2. And (You need to read this in a Seinfeldian "Hello Newman!" way)… “Catfish!” “Catfish” is also known as Roy or FTD for Fish until Dark because when there is a hatch he will FTD. I am fished out by 5pm, Roy will fish until 9pm while I hang around the stream like a whiney little bitch and make all the true fisherman miserable.
Anyway, I’ve lost a few pounds and am ready to fish, or what passes for fishing, and I have been assured that Catfish is getting too old to FTD. No; and I didn’t buy that bridge to Brooklyn either, but with GPS I can take a second car to the stream and find my way back to the cabin all by my big boy self if I have to.
So I will undoubtedly be posting about this trip.
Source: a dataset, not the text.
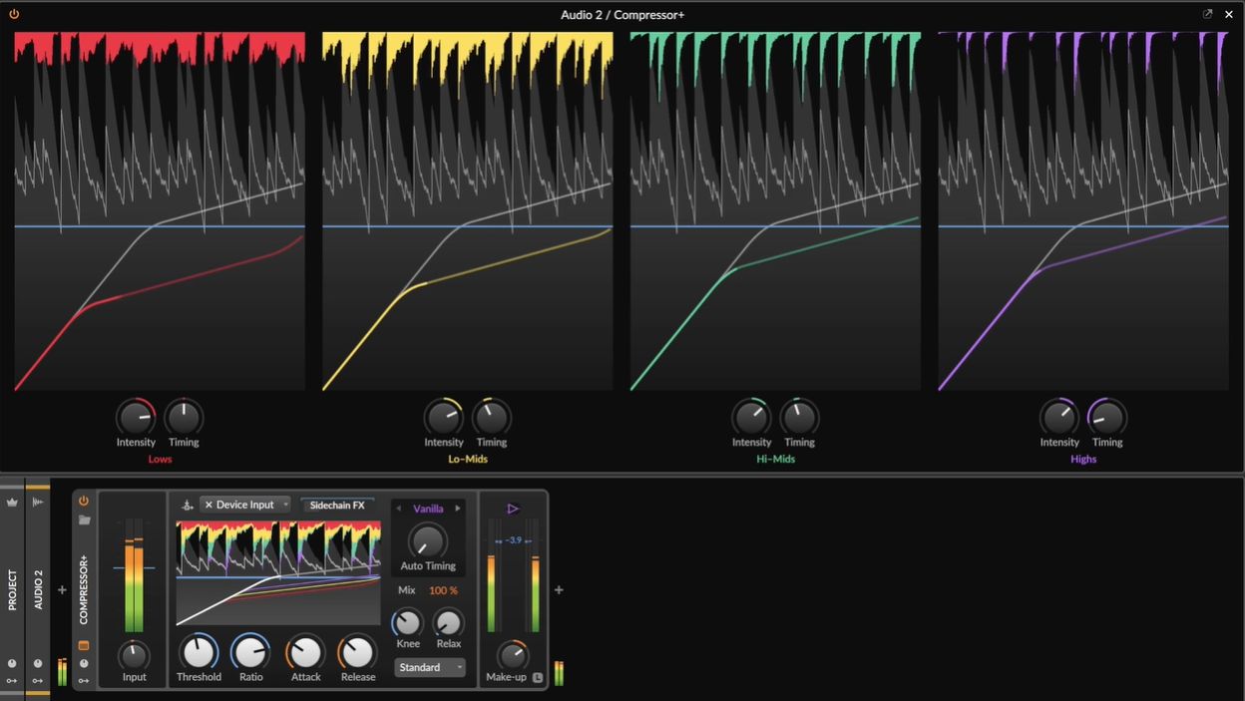Click the Audio 2 waveform track icon
This screenshot has width=1245, height=701.
click(x=38, y=502)
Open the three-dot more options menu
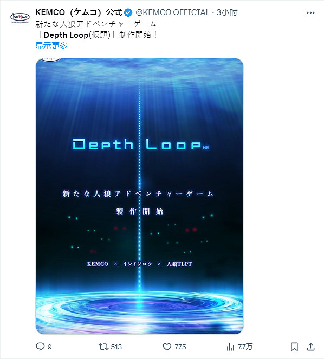Screen dimensions: 324x359 coord(310,12)
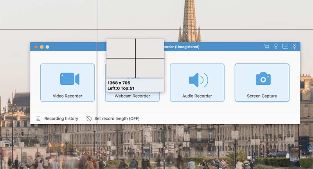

For those of you who care to follow here is a list of characters:
Bill to many, Mr. Douwes to neighborhood five year olds, Frog to us, is an almost retired Teacher/ Public Relation Specialist/ Police -Computer Crime Predictor. Except for my Dad, my brothers, and Frog’s Dad, Frog is the smartest person I’ve ever known. He knows something about any subject. Frog even knows stuff about stuff he knows nothing about. As an expert on everything from mountain climbing to playing the bagpipes, Frog is an expert fly fisherman.
Mr. GUY (No Picture available)
Al to many, Mr. Guy to neighborhood five years olds, Mr. Guy to us, is the owner of the cabin by the lake where we stay. He is the owner; that is why he is Mr. Guy. Sometimes we just yell “Hey Guy!” Mr. Guy is an outdoorsman/ graphic artist/ semi hippie. He is also known as “Friend of Frog.” Frog has a friend anywhere he needs a place to stay. All across this country there are Motel 6’s and there are also “Friends of Frog.” Frog has never paid to stay anywhere in this country. Mr. Guy is an expert fly fisherman.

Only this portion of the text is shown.